FORT BRAGG, 12/2/21 — Dan Schmidt has been fishing off Ten Mile Beach for the past six or seven years. He says there were always plenty of Dungeness crabs there up until last year. Schmidt put out a couple of test pots that returned zero crabs, so the owner of the Condor decided not to crab at all. This year might not look too different for Schmidt.
The Condor harvested a fraction of what it normally gets for the first pull of the season on the first day of Dungeness crab season Wednesday. With fuel and bait costs, it wasn’t very lucrative, and Schmidt said he’s shifting to black cod and lingcod, which are more cost-effective, unless the season picks up later. “I’ve talked to a lot of other guys that have fished from up here to Shelter Cove and it’s kind of the same scenario,” Schmidt said. “Apparently Crescent City and Eureka have some good volumes of crab, but down here it’s not the same.”
Wednesday marked the first time in seven years that the commercial Dungeness crab season opened on time, and that means locals can have holiday crab for the first time in almost a decade. But it’s still too early to say whether the Dungeness crab population in the area has rebounded compared to last year. The new harbormaster at the Noyo Harbor District, Anna Neumann, said 2020 was an “absolutely atrocious crab season.”
That’s put the kibosh on the typical price strikes and negotiations that accompany the start of the season, Neumann said. Last year, the price of Dungeness crab opened at $3.10 a pound whereas this year it’s opening around $4 a pound. “The prices this year are really high,” Neumann said. “I think that because last year was one of the worst years on record, everyone went through all of their frozen crabs throughout the year to sell to restaurants. So the freezers were all wiped out from all the big supply companies so everyone this year was just desperate for crab.”
But the crab fishery experiences a 10-year boom and bust cycle based on factors like the crab’s life cycle — it takes about three to five years for baby crabs to grow up into the fishery — and ensuring the fishery is managed sustainably. That means you can only fish for male Dungeness crab above a certain size during the designated season.
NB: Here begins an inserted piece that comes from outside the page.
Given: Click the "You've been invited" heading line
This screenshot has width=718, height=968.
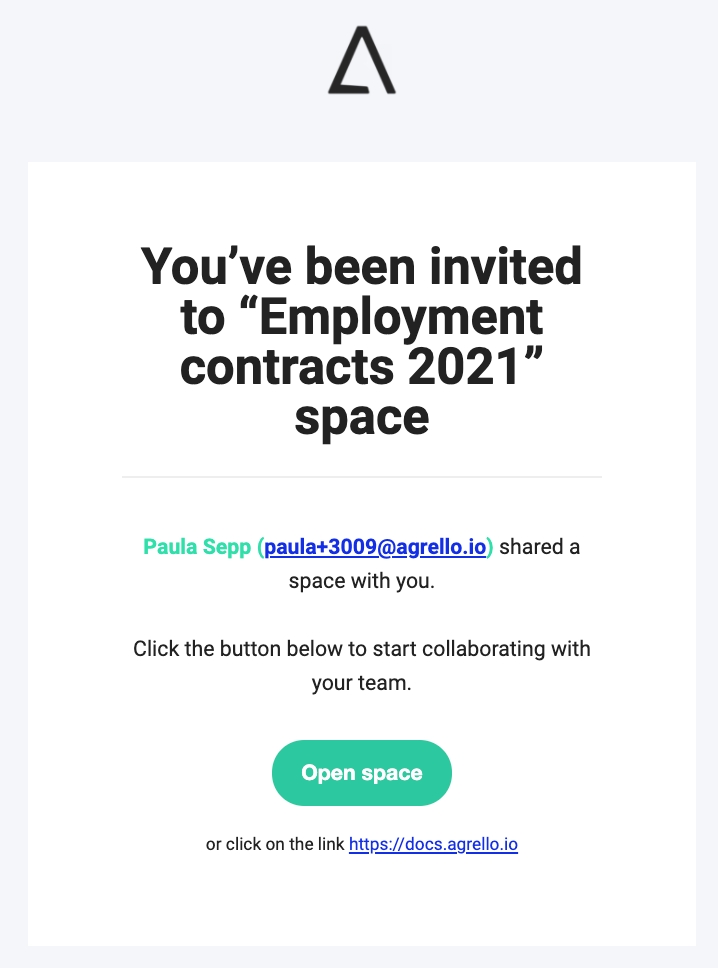Looking at the screenshot, I should 361,267.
The Tri-State Dungeness Crab program does quality control testing before the start of the season to ensure the crabs are bulky enough for it to make sense to fish for them, said Christy Juhasz, an environmental scientist with the California Department of Fish and Wildlife (CDFW) who has been working on the management of the Dungeness crab fishery for about a decade. The opening of the season can’t be delayed past Jan. 15, but sometimes crabbers have opted to wait beyond that to allow the crabs to build up biomass.
There are more pounds of crab in the test pots this year than there were last year, but that isn’t saying much. “Last year, we were not reaching the minimum pounds in these test pots,” Juhasz said. “And we didn’t really have that problem this year, so that’s at least indicating we’re going to have a little better season than the last.”
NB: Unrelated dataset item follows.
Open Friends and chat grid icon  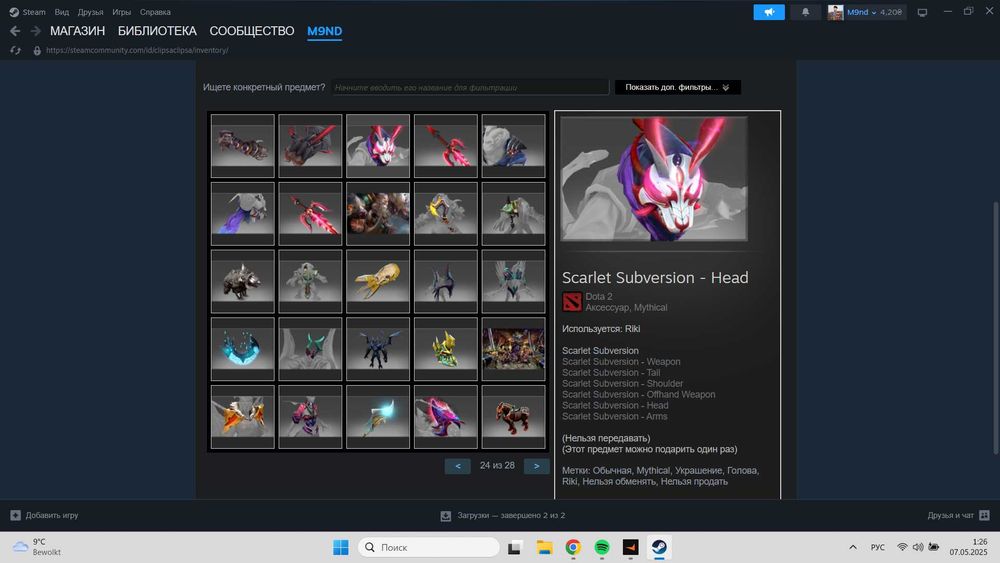click(984, 515)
How good the season is for individuals will depend on the number of boats that are out crabbing, Juhasz said. There are about 550 Dungeness crab vessel permits in the state, of which 70% to 80% are generally active during the season. At the Noyo Harbor, there were about 14 to 15 ships out crab fishing on Dec. 2, Neumann said. About 80% of the crab are landed within the first two months of the season, Juhasz added. “We generally see a lot of the effort happening at the beginning of the fishing season,” Juhasz said, “a lot of the landings happen in the short run.”
Schmidt said it’s a disappointing start to the season, but that perhaps the crabs will have more biomass later in the spring, although whale entanglements become a problem around the same time. “The only good sign I saw was there were a lot of short crabs,” Schmidt said, referring to smaller crabs that can’t yet be fished. “So maybe next year might be better.”